The behavioral science opponent of the subjectivist economist might want to eliminate "intervening variables" like motives and corresponding theoretical terms and laws altogether. He could suggest to start from the objective or intersubjectively accessible facts of the environment and to relate these facts directly to reactions in overt behavior. Such an objective reconstruction of the logic of the situation will rely, in the last resort, on observable "incentives" and try to eliminate intentions of the actors from the theoretical picture of the action situation. The motives, aims and values of the acting individual are left in the dark of what essentially is treated as a black box. (From a philosophy of science point of view the Beckerian methodological ideals behind such an approach may seem surprisingly close to old fashioned observational positivism and thus quite besides the point. But, in the philosophy of language we have both tendencies: on the one hand a view of speech acts that is referring to intentions of the actors, on the other hand a view that argues that the meaning of a speech act is not dependent on the intentions of the actor or the addressee of the act but exclusively on the objective features of the action situation including its history and context.)

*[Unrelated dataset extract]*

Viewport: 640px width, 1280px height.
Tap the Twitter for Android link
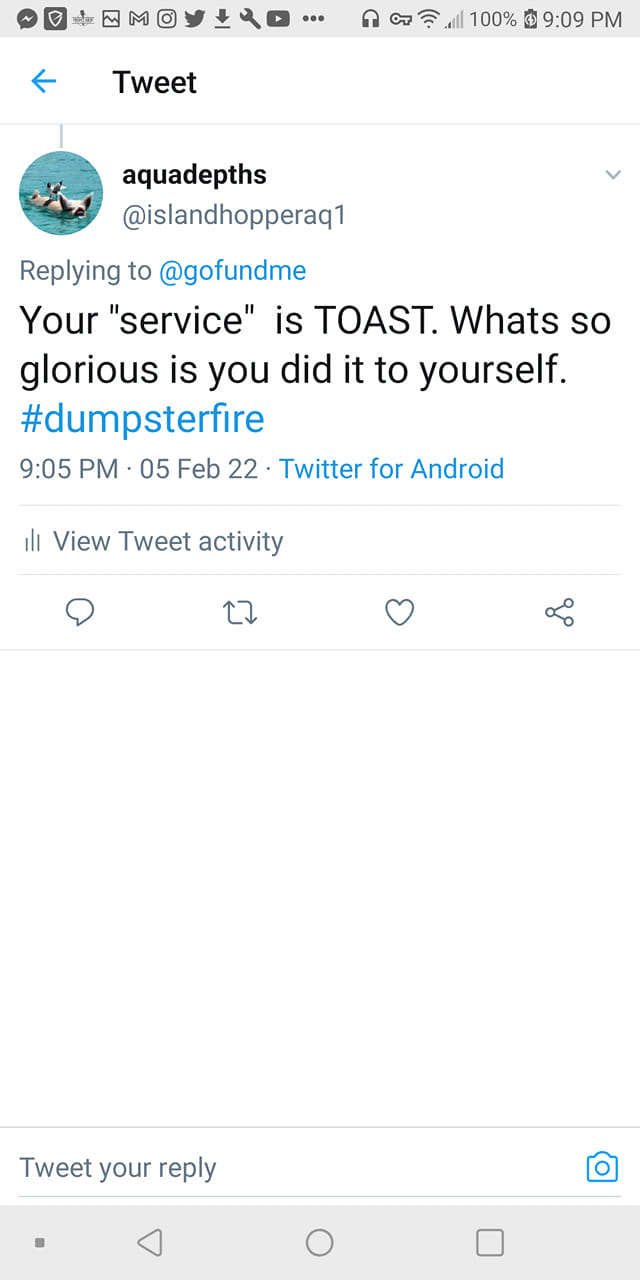pyautogui.click(x=391, y=468)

As far as the distinction between subjective and objective views of the logic of situations is concerned, none seems to be superior per se. I think that those economic theorists who claim that an objectivistic reconstruction of the logic of situations that is entirely based on observables is a theoretical ideal are right. However, I do not believe that these adherents of Gary Becker type methodologies are pursuing a fruitful line of research if they start out for their methodological ideal in our present state of knowledge -- and perhaps in all conceivable future states. I do not want to engage here in the controversy about whether human beings are a part of the rest of nature or not. I am quite willing to admit that they are. I do not accept, however, the assumption that we are in a position yet to apply our normal scientific instruments that are adequate for the study of other parts of nature (including other living creatures) to the study of human behavior. The careful reconstruction of the logic of situations from the subjective point of view of the actors involved in such situations is the best we can do. We will fail to throw some light on an essential part of human interaction if we treat the human mind as a black box and try to rely on such behavioral laws that directly connect observable stimuli with overt behavioral outcomes.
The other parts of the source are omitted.